>A statistical model may "capture" explanatory relations, but can it use them?
That's the beauty of autoregressive training, the model is rewarded for capturing and utilizing explanatory relations because they have an outsized effect on prediction. It's the difference between frequency counting while taking the past context as an opaque unit vs decomposing the past context and leveraging relevant tokens for generation while ignoring irrelevant ones. Self-attention does this by searching over all pairs of tokens in the context window for relevant associations. Induction heads[1] are a fully worked out example of this and help explain in-context learning in LLMs.
>Anyway I find it very hard to think of language models as explanatory models. They're predictive models, they are black boxes, they model language, but what do they explain? And to whom?

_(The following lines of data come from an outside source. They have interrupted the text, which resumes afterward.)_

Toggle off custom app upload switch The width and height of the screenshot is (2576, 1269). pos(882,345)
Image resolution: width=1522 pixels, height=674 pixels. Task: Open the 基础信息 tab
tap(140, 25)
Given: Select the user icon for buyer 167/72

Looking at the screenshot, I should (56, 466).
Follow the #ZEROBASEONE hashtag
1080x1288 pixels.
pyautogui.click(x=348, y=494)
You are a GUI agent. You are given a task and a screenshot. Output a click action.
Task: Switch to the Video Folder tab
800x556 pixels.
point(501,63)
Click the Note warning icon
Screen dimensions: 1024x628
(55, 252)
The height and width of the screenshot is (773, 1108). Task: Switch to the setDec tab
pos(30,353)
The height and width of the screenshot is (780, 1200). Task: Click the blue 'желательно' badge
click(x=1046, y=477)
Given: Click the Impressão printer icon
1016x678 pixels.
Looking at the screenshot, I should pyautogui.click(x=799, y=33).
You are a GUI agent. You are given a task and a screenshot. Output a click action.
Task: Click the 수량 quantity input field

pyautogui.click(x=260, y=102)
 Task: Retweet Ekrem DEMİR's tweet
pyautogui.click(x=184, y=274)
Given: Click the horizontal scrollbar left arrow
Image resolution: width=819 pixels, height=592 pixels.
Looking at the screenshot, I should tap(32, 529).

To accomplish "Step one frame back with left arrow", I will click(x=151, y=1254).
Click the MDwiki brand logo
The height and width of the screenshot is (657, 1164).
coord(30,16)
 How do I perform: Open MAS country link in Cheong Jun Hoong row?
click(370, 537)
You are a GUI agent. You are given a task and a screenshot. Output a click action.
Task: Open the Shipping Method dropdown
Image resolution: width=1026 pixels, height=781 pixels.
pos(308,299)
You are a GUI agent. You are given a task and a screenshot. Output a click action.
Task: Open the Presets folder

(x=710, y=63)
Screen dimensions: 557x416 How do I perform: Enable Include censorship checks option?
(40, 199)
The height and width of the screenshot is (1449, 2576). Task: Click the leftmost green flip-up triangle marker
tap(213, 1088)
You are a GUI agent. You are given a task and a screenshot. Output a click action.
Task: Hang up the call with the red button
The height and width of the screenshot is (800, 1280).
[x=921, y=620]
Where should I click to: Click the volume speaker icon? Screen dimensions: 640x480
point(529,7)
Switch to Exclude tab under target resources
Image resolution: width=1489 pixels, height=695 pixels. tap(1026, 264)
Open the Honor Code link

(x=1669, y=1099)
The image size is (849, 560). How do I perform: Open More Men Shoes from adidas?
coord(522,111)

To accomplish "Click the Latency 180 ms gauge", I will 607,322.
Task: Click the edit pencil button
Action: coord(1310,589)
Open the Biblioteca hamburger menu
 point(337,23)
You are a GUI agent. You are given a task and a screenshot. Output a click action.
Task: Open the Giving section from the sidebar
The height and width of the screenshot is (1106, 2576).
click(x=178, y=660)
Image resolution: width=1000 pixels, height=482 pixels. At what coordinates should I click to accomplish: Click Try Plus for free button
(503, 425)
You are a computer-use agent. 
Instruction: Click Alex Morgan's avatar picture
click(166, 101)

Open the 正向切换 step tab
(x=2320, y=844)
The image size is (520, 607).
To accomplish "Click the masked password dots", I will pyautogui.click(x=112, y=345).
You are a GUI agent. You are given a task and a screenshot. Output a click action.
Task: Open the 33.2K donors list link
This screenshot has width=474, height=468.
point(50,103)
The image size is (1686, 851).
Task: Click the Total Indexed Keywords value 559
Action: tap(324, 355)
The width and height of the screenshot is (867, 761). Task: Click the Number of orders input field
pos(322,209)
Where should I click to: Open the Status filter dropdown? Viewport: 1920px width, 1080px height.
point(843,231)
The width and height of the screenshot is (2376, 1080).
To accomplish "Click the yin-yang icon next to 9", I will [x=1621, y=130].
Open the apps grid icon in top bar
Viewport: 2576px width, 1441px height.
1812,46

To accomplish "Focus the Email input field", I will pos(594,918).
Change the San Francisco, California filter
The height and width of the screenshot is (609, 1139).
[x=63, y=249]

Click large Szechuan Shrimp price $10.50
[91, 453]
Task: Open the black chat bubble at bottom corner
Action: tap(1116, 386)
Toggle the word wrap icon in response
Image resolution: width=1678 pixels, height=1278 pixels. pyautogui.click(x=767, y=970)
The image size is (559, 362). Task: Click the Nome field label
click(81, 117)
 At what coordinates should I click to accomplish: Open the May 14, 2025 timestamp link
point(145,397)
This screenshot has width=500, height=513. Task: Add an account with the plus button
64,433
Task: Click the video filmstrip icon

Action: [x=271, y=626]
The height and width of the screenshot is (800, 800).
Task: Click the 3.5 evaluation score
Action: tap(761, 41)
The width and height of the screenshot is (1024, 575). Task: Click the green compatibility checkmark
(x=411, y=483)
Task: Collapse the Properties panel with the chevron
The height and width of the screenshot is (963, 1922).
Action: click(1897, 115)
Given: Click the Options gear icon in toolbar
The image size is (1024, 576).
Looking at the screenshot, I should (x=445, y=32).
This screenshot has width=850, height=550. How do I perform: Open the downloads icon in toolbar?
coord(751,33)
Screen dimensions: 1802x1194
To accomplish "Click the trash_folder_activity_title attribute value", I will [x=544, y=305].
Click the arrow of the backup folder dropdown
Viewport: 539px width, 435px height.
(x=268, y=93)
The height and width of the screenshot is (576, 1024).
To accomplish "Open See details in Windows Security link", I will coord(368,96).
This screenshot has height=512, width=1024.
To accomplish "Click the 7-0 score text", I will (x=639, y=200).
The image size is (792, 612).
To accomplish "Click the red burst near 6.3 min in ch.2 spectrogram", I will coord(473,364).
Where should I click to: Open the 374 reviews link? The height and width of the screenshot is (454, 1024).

The model encodes explanatory relationships of phenomena in the world and it uses these relationships to successfully generalize its generation out-of-distribution. Basically, these models genuinely understand some things about the world. LLMs exhibit linguistic competence as it engages with subject matter to accurately respond to unseen variations in prompts of that subject matter. At least in some cases. I argue this point in some detail here[2].
>how can we say which model we got a hold of?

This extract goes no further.